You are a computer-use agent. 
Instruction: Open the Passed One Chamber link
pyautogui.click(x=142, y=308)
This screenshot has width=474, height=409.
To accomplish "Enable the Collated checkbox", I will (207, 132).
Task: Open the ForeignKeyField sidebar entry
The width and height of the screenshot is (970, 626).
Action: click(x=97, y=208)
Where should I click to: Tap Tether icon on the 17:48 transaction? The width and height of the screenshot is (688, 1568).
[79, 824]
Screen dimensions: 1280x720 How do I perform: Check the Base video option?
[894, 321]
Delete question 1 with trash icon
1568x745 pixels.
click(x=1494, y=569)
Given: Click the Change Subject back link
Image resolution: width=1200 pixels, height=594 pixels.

###

- TASK INSTRUCTIONS
Edit the material above so that every "screenshot" becomes "screen capture", and leave all other text untouched.

- FINAL RESULT
You are a computer-use agent. 
Instruction: Open the Passed One Chamber link
pyautogui.click(x=142, y=308)
This screen capture has width=474, height=409.
To accomplish "Enable the Collated checkbox", I will (207, 132).
Task: Open the ForeignKeyField sidebar entry
The width and height of the screen capture is (970, 626).
Action: click(x=97, y=208)
Where should I click to: Tap Tether icon on the 17:48 transaction? The width and height of the screen capture is (688, 1568).
[79, 824]
Screen dimensions: 1280x720 How do I perform: Check the Base video option?
[894, 321]
Delete question 1 with trash icon
1568x745 pixels.
click(x=1494, y=569)
Given: Click the Change Subject back link
Image resolution: width=1200 pixels, height=594 pixels.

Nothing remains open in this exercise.